Ketua Persatuan Pabrik Monosodium Glutamate dan Glutamic Acid Indonesia (P2MI) Fachrurozy menyebutkan bahwa anggapan ini tidak benar. Menurut Fachrurozy, kandungan natrium di dalam MSG justru jauh lebih rendah jika dibandingkan dengan di dalam garam dapur. Di dalam MSG hanya terdapat 12 persen natrium, sementara di dalam garam dapur mencapai 38.

“MSG tidak akan menyebabkan sensasi haus atau tekanan darah tinggi. Bahkan, MSG bisa menurunkan konsumsi garam karena kita bisa membuat rasa masakan menjadi lebih lezat meski garam yang dipakai hanya sedikit,” ucap Fachrurozy.

MSG terbuat dari tetesan tebu, bukannya zat kimia ataupun zat aditif. Proses pembuatan MSG juga melalui proses fermentasi. Di dalam MSG terdapat kandungan asam glutamate yang sejenis asam amino, kandungan yang juga bisa ditemukan di dalam tomat, susu, dan keju. Selain itu, MSG juga cenderung mudah larut dan bisa dimetabolisme tubuh dengan mudah. Kandungan ini dianggap aman untuk dikonsumsi oleh FDA, Kemenkes, dan BPOM.

“MSG aman untuk dikonsumsi dan tidak akan memicu dampak buruk bagi kesehatan,” lanjut Fachrurozy.
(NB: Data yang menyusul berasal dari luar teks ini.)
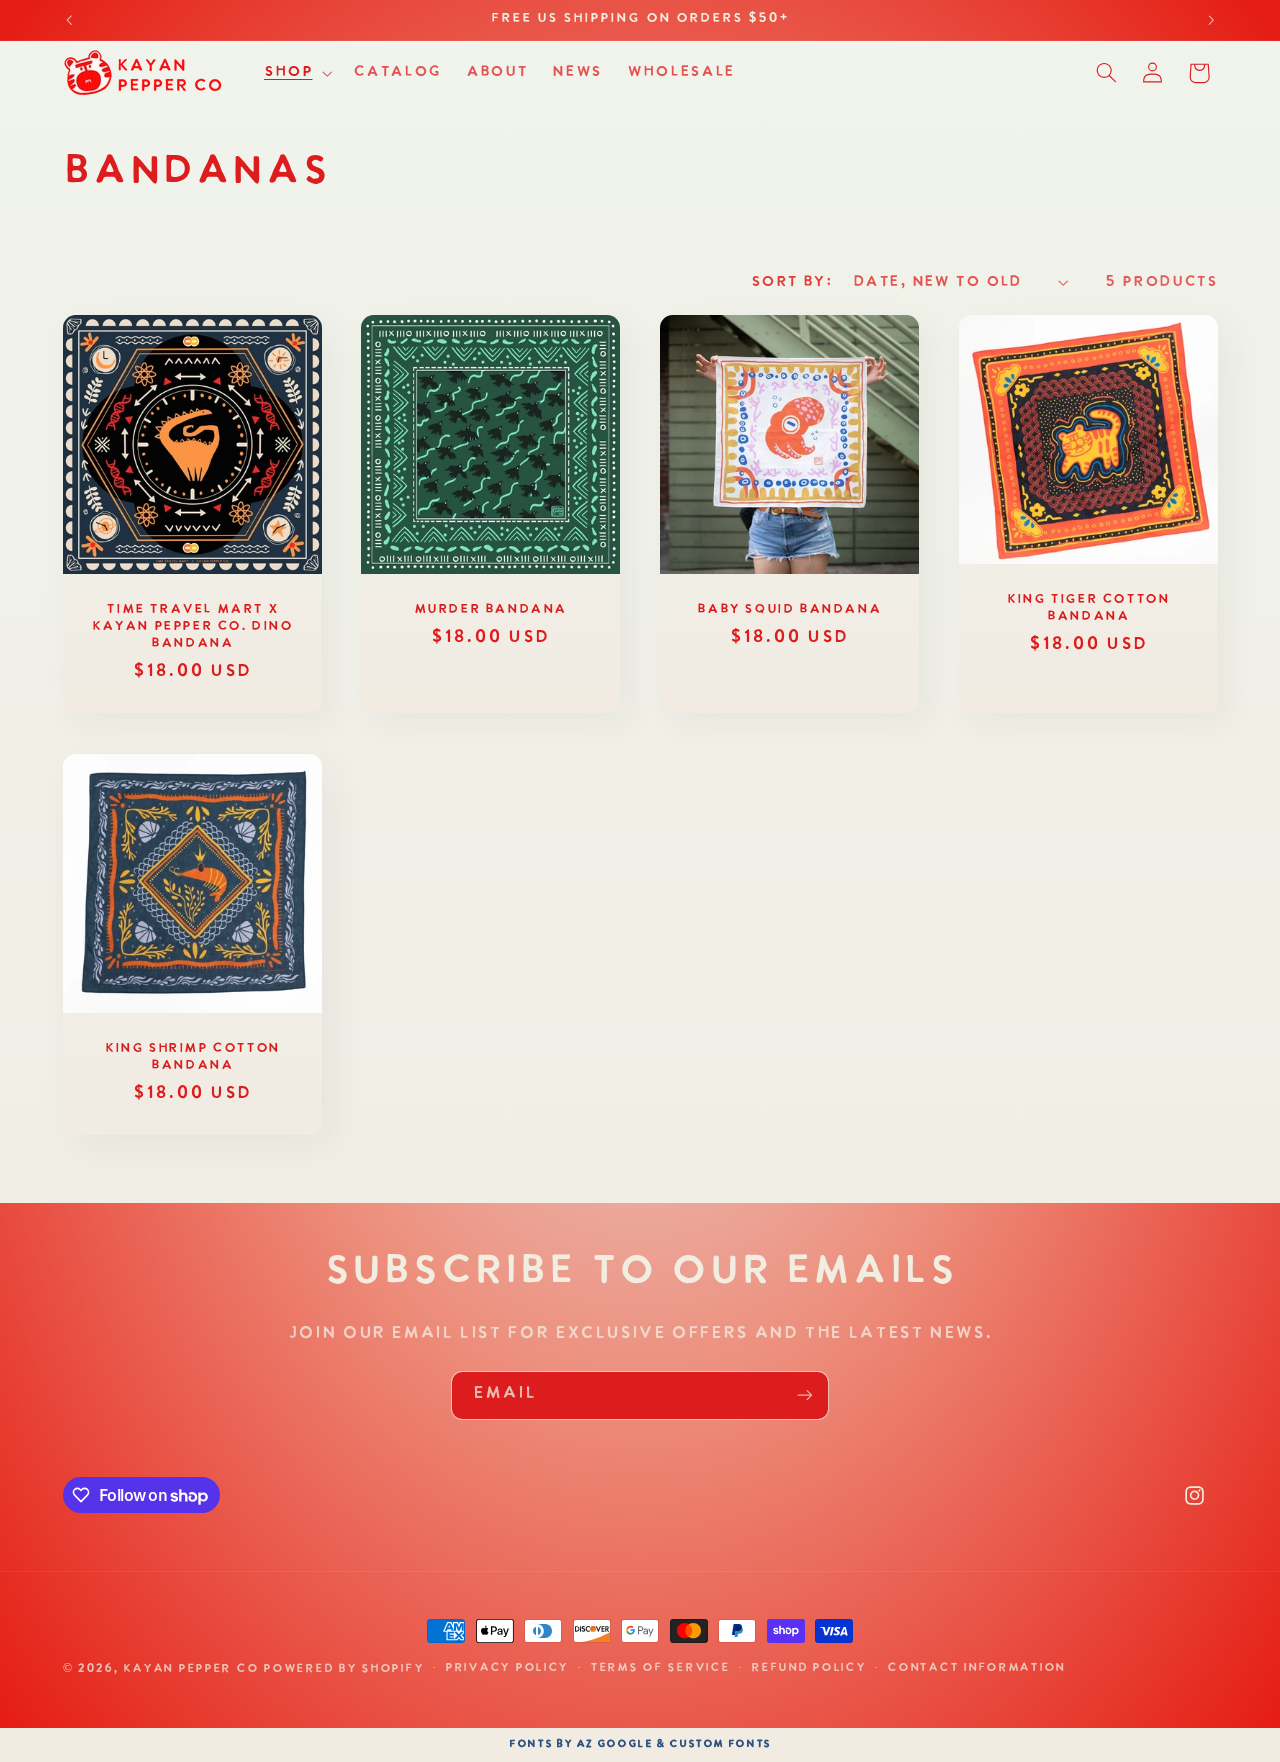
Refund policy (808, 1669)
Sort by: (791, 282)
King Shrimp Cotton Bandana (191, 1057)
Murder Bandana (490, 609)
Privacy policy (506, 1669)
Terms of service (660, 1669)
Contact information (976, 1669)
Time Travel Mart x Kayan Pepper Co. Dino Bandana (192, 626)
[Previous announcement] (69, 20)
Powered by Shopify (343, 1669)
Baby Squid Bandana (789, 609)
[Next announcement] (1211, 20)
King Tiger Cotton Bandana (1088, 608)
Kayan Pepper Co (190, 1669)
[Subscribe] (805, 1395)
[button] (295, 73)
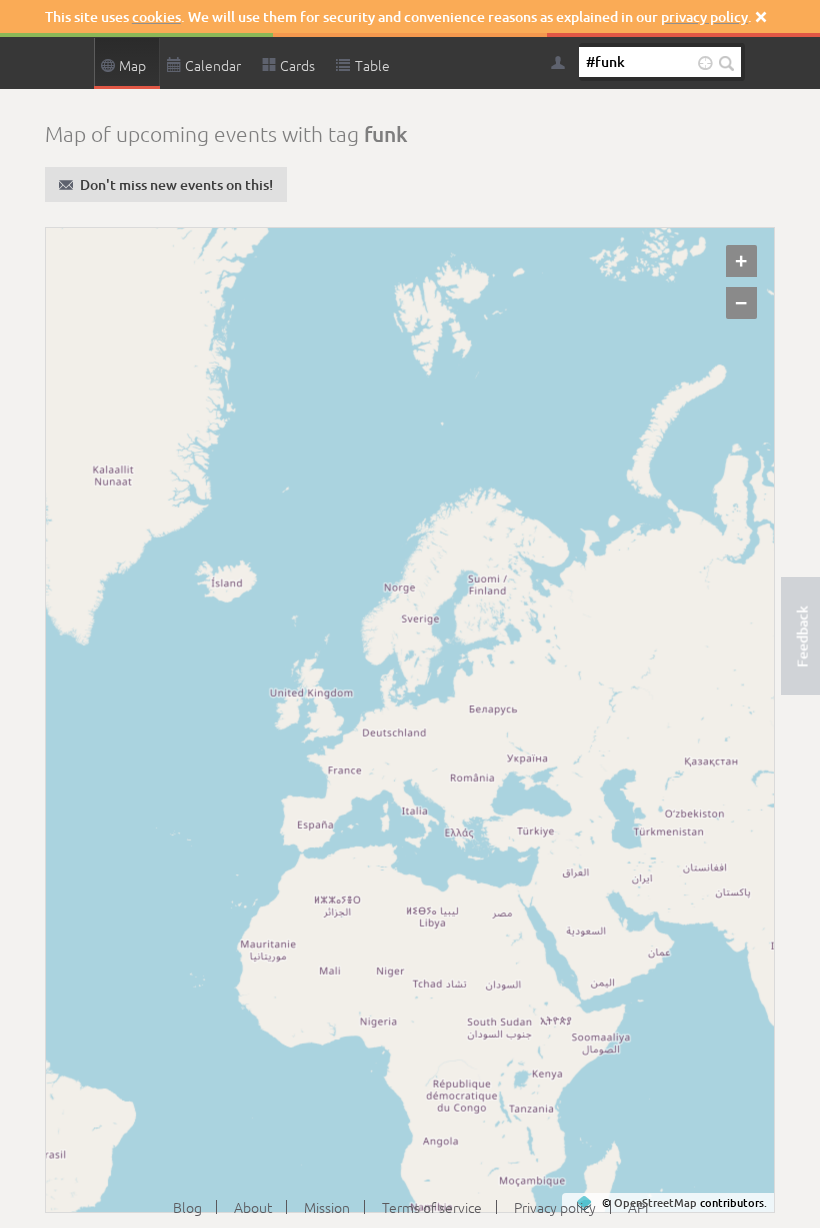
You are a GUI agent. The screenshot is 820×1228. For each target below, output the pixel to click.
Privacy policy (555, 1207)
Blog (187, 1207)
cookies (156, 16)
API (638, 1207)
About (253, 1207)
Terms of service (432, 1207)
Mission (327, 1207)
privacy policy (704, 16)
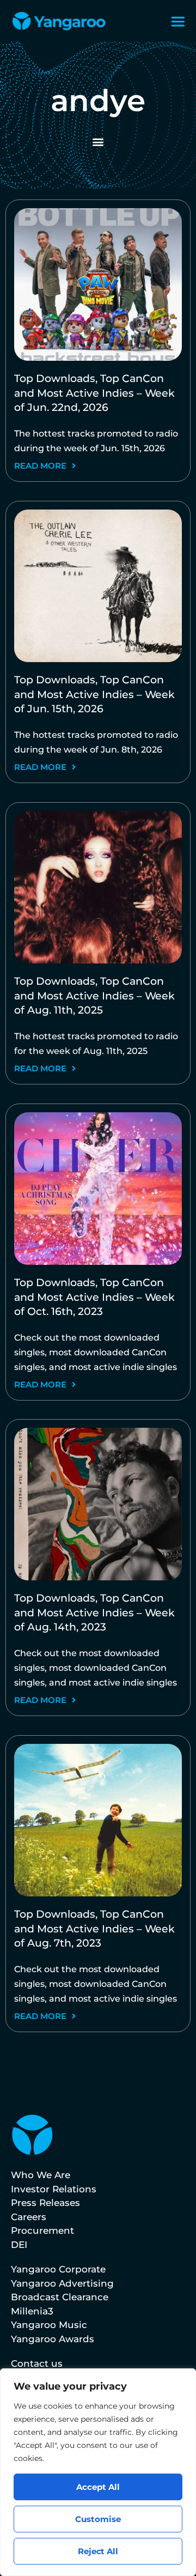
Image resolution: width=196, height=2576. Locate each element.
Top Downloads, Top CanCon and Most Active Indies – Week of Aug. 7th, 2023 (94, 1928)
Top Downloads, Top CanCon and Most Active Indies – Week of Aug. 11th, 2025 (94, 995)
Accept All (98, 2487)
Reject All (98, 2551)
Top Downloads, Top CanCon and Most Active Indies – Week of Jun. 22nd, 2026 (94, 393)
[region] (98, 2472)
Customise (98, 2519)
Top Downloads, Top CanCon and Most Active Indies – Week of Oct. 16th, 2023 (94, 1297)
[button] (98, 141)
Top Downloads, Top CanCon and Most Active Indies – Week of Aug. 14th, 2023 (94, 1612)
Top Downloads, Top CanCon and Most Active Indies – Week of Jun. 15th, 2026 (94, 694)
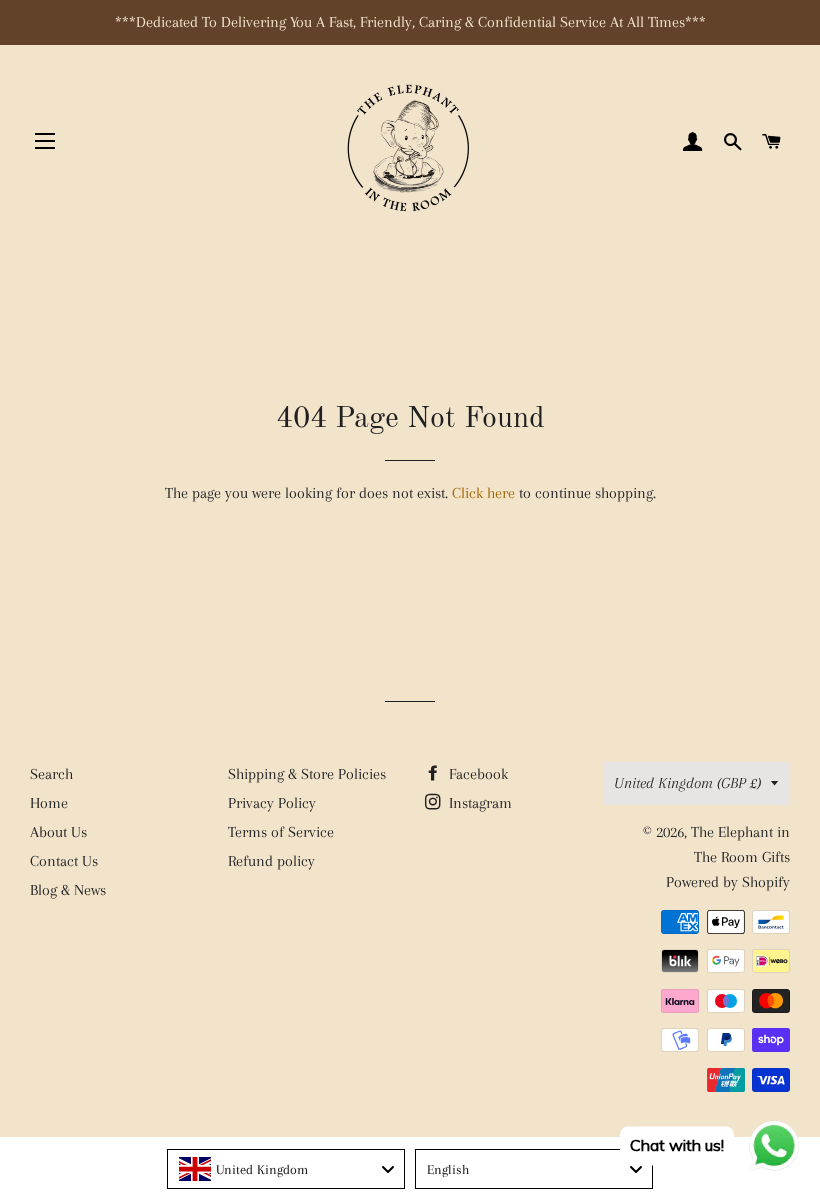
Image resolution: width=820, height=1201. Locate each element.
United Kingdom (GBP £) (687, 783)
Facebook (476, 774)
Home (49, 803)
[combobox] (286, 1169)
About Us (58, 832)
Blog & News (68, 890)
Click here (483, 493)
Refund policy (271, 861)
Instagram (478, 803)
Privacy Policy (272, 803)
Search (51, 774)
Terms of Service (281, 832)
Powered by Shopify (728, 882)
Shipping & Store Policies (307, 774)
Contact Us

Hanya saja, sebagian pakar kesehatan menyebutkan bahwa ada baiknya memang kita tidak mengonsumsi MSG dengan berlebihan sebagaimana jika kita mengonsumsi garam. Hal ini disebabkan oleh kecenderungan MSG yang membuat masakan menjadi sangat enak sehingga membuat kita ketagihan. Meskipun kandungan natriumnya tidak sebanyak garam, mengonsumsinya dengan berlebihan tentu bisa membuat kita mengonsumsi natrium dengan terlalu banyak sehingga mempengaruhi kesehatan tekanan darah.